▶ WRITTEN INSTRUCTION: Turn the material, from its first line through the line containing "center [1224, 44].", into a JSON list of strings with one string per line, leaving out blank lines. Include nothing past that line.

▶ DATA ROWS:
________________________

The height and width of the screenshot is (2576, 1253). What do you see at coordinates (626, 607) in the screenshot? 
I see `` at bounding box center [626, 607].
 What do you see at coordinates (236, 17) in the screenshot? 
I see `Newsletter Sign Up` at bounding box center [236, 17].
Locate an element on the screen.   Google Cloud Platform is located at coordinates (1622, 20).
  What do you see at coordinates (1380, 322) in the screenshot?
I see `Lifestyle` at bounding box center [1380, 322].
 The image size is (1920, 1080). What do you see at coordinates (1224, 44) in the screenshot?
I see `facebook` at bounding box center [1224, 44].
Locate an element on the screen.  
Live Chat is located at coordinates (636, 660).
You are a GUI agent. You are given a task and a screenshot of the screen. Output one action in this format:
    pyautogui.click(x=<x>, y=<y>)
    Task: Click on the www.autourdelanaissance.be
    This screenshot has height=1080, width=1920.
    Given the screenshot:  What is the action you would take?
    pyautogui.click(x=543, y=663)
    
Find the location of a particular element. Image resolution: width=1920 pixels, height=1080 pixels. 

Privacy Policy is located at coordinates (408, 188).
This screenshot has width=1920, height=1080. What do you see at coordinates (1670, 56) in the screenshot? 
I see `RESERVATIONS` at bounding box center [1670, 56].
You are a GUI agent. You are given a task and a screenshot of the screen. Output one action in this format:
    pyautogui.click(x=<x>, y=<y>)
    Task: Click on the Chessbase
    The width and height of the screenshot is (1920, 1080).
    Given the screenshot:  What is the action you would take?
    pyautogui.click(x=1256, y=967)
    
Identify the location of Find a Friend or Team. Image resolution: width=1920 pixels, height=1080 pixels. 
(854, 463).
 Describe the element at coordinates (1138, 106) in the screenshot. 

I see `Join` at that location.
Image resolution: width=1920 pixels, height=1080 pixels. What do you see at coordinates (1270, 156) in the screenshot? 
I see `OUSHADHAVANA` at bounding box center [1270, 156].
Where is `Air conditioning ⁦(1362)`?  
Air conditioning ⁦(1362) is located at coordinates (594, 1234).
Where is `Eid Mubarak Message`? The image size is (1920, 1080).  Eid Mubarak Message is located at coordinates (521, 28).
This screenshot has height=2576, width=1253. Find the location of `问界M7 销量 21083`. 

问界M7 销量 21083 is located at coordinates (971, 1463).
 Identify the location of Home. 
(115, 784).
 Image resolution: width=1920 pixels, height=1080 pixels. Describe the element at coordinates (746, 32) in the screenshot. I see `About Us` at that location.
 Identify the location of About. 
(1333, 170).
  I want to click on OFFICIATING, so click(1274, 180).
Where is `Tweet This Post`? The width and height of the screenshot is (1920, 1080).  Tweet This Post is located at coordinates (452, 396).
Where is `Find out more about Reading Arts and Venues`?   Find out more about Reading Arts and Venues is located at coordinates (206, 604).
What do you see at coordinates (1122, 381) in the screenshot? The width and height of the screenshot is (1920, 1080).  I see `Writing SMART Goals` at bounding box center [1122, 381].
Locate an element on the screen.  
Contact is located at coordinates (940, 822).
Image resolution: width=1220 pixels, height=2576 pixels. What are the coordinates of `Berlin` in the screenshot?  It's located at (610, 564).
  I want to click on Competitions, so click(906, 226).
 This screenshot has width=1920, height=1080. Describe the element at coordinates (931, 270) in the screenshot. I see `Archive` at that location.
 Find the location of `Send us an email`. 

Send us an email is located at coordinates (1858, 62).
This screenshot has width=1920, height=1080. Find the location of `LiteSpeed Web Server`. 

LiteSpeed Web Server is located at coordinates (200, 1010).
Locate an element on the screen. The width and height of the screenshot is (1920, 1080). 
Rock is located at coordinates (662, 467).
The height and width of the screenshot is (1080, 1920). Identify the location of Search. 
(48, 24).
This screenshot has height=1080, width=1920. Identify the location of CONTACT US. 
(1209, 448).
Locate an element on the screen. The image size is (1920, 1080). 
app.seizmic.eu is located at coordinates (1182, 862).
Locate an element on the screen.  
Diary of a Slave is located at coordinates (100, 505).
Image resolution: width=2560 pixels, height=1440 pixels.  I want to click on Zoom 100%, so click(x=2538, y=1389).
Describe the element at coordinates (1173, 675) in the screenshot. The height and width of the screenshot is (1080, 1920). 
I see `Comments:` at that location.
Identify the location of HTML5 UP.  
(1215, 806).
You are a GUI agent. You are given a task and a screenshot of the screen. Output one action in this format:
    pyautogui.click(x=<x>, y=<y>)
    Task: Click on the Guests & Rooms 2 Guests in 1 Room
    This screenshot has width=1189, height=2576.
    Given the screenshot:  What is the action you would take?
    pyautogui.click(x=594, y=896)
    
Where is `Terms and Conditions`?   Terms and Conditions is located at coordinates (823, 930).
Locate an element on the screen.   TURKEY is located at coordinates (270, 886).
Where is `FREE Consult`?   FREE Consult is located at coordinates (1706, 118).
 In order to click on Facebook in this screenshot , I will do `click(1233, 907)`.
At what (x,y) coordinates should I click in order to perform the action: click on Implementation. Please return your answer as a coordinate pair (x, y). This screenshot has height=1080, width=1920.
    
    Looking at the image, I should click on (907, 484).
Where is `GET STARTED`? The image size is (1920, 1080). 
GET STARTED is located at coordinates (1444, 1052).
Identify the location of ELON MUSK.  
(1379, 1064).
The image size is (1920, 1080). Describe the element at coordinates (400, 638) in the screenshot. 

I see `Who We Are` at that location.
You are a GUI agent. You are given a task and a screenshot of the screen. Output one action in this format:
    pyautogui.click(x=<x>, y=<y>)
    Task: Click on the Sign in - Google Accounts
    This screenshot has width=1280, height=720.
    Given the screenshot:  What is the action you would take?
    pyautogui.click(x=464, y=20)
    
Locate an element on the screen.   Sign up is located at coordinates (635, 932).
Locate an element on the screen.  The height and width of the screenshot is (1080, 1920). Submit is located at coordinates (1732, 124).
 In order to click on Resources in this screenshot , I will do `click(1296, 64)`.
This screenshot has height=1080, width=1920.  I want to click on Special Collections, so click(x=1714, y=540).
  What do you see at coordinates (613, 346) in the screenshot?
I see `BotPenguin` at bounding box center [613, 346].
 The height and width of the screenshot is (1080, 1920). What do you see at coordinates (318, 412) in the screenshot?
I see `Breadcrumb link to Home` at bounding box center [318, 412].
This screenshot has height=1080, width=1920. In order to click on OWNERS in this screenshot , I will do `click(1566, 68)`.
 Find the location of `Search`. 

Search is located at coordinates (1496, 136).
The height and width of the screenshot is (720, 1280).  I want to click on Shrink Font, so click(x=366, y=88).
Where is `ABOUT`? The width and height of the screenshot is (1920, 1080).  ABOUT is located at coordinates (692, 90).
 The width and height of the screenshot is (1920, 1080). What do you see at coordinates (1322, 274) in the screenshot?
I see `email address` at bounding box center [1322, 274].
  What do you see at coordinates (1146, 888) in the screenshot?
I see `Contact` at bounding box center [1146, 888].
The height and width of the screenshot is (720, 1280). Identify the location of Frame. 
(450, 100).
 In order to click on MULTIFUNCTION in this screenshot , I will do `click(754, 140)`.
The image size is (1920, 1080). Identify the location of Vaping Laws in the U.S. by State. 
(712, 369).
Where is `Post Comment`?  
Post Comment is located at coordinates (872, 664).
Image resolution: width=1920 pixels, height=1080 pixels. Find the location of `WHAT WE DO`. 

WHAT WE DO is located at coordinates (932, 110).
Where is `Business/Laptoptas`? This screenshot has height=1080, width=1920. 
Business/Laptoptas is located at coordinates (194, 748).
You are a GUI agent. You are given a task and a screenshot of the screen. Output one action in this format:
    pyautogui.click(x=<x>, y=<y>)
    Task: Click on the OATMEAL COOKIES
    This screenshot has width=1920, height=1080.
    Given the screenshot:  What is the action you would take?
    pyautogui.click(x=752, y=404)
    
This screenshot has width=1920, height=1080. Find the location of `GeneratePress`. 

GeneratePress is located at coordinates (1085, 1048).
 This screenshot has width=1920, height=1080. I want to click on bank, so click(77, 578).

________________________

▶ RESPONSE:
[
  "The height and width of the screenshot is (2576, 1253). What do you see at coordinates (626, 607) in the screenshot? ",
  "I see `` at bounding box center [626, 607].",
  " What do you see at coordinates (236, 17) in the screenshot? ",
  "I see `Newsletter Sign Up` at bounding box center [236, 17].",
  "Locate an element on the screen.   Google Cloud Platform is located at coordinates (1622, 20).",
  "  What do you see at coordinates (1380, 322) in the screenshot?",
  "I see `Lifestyle` at bounding box center [1380, 322].",
  " The image size is (1920, 1080). What do you see at coordinates (1224, 44) in the screenshot?",
  "I see `facebook` at bounding box center [1224, 44]."
]